-- Task directions --
What to return is the tail of the data, from the line that contains "Screen dimensions: 618x451" down to the last line, copied exactly.

(Stored items)
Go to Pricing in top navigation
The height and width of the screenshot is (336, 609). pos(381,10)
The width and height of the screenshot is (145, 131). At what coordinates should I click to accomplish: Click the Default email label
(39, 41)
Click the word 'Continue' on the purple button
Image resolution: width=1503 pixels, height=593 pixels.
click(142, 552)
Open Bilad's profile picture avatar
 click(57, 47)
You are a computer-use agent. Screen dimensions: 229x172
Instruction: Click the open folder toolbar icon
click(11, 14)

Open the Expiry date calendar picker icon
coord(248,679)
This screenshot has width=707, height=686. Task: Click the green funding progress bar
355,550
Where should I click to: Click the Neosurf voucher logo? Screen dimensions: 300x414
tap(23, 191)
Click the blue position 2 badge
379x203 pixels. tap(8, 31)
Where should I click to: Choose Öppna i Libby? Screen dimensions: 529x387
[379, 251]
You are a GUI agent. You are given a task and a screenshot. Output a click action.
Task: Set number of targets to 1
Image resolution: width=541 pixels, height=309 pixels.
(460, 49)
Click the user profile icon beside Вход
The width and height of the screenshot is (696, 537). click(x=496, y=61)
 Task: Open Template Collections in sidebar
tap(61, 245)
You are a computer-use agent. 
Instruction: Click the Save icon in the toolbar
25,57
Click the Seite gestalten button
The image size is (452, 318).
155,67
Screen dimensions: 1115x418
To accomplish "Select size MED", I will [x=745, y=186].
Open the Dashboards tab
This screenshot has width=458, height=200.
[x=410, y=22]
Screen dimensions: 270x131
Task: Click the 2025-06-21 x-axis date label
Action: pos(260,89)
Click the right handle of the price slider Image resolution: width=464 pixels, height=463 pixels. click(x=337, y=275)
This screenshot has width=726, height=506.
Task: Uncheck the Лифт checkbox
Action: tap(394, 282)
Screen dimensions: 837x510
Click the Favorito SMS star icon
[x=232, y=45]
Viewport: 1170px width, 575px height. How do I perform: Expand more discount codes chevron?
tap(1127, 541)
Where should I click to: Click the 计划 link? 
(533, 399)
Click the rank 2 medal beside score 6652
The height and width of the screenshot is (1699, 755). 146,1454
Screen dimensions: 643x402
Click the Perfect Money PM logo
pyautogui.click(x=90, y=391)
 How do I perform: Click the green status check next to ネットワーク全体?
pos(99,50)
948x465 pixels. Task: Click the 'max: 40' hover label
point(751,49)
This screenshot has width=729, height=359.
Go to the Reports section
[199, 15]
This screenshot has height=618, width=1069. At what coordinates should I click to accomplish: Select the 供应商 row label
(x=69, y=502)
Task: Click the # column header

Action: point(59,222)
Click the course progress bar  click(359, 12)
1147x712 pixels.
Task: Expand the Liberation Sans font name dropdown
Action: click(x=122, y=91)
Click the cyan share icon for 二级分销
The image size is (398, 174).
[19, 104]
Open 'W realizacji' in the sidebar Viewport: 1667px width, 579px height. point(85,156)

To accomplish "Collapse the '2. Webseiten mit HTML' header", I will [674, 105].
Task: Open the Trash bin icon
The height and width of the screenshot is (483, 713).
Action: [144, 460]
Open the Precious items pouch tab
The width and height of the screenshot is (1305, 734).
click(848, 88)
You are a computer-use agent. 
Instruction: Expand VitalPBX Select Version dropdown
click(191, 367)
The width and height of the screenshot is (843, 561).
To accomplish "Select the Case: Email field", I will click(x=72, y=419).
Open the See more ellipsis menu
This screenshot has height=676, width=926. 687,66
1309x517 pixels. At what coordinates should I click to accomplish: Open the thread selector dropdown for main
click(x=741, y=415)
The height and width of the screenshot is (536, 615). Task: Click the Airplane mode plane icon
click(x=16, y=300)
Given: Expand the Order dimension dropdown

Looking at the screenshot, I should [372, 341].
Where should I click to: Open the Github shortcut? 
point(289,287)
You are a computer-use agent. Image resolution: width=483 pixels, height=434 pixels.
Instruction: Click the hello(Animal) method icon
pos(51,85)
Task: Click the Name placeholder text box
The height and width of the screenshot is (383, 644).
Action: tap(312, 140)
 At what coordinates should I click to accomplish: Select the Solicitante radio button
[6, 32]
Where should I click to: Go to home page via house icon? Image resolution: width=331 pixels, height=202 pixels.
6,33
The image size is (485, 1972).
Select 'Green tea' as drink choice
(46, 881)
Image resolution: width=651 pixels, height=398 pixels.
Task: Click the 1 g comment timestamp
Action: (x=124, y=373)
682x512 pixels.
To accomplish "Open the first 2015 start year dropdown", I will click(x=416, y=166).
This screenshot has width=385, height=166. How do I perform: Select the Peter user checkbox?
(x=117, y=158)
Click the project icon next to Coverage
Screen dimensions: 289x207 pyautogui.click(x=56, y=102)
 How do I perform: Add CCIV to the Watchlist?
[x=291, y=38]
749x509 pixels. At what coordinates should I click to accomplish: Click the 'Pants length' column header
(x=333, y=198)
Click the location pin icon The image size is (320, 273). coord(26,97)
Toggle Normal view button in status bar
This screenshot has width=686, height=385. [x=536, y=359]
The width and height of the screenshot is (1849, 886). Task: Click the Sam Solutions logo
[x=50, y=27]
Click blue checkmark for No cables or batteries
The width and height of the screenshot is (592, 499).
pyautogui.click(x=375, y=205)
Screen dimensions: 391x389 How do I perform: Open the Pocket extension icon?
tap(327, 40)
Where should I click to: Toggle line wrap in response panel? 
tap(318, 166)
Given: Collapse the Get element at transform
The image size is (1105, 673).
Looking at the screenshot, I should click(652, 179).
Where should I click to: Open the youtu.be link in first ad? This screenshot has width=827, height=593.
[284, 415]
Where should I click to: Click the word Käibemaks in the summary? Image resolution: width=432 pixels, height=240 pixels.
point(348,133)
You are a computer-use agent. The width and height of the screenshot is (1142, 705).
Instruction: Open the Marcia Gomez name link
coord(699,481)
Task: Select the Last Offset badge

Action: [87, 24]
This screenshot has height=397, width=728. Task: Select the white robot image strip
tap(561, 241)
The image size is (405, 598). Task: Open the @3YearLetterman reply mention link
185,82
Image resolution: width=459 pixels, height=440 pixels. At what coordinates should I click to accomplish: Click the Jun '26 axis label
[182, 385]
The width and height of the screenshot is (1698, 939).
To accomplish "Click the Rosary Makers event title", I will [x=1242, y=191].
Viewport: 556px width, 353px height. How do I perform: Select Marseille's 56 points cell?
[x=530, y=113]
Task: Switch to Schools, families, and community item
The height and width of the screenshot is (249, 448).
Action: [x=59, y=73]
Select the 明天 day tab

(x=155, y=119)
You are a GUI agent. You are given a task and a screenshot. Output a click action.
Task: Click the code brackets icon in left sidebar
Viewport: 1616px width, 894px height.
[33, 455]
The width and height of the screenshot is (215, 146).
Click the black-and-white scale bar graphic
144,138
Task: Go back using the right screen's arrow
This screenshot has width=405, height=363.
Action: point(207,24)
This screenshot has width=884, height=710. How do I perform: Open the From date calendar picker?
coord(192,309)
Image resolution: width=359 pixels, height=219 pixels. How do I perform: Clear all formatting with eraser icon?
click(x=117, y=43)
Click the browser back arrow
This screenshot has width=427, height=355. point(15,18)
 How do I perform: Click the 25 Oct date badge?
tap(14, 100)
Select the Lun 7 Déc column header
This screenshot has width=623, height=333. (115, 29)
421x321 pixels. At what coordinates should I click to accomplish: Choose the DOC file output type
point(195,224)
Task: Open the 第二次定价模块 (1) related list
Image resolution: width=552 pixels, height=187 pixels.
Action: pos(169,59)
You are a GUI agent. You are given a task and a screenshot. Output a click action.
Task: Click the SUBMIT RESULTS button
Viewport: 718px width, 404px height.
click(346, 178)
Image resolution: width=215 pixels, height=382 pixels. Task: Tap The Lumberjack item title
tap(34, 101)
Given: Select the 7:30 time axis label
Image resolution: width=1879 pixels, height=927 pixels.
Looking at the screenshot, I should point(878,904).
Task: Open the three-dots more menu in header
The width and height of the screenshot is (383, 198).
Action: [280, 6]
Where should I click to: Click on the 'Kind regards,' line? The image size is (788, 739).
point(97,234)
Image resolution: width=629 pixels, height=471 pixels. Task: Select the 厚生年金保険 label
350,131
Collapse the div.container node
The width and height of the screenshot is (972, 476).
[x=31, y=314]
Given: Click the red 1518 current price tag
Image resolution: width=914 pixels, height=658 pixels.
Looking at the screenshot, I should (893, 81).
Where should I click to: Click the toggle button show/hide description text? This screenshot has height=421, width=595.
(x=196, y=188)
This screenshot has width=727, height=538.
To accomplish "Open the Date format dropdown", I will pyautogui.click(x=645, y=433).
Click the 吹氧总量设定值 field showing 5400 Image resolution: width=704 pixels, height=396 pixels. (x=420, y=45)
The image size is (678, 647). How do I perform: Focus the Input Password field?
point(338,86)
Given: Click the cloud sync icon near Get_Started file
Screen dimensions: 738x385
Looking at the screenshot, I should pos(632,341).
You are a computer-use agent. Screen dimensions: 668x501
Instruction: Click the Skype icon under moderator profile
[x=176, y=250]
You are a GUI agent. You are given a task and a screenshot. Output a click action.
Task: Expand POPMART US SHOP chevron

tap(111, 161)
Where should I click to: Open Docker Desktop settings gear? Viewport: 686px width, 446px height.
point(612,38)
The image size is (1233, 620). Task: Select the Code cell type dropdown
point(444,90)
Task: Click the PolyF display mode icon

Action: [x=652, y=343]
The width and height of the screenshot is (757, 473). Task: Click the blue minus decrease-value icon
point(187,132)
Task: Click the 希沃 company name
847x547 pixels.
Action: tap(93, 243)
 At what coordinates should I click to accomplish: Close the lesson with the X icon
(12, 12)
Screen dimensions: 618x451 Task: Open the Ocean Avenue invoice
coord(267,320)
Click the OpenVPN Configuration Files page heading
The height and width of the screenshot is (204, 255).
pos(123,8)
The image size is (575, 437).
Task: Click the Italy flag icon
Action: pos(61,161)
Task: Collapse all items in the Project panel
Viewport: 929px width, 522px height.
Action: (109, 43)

-- Finished task --
Screen dimensions: 618x451 Task: Open the Ocean Avenue invoice
coord(267,320)
Click the OpenVPN Configuration Files page heading
The height and width of the screenshot is (204, 255).
pos(123,8)
The image size is (575, 437).
Task: Click the Italy flag icon
Action: pos(61,161)
Task: Collapse all items in the Project panel
Viewport: 929px width, 522px height.
Action: (109, 43)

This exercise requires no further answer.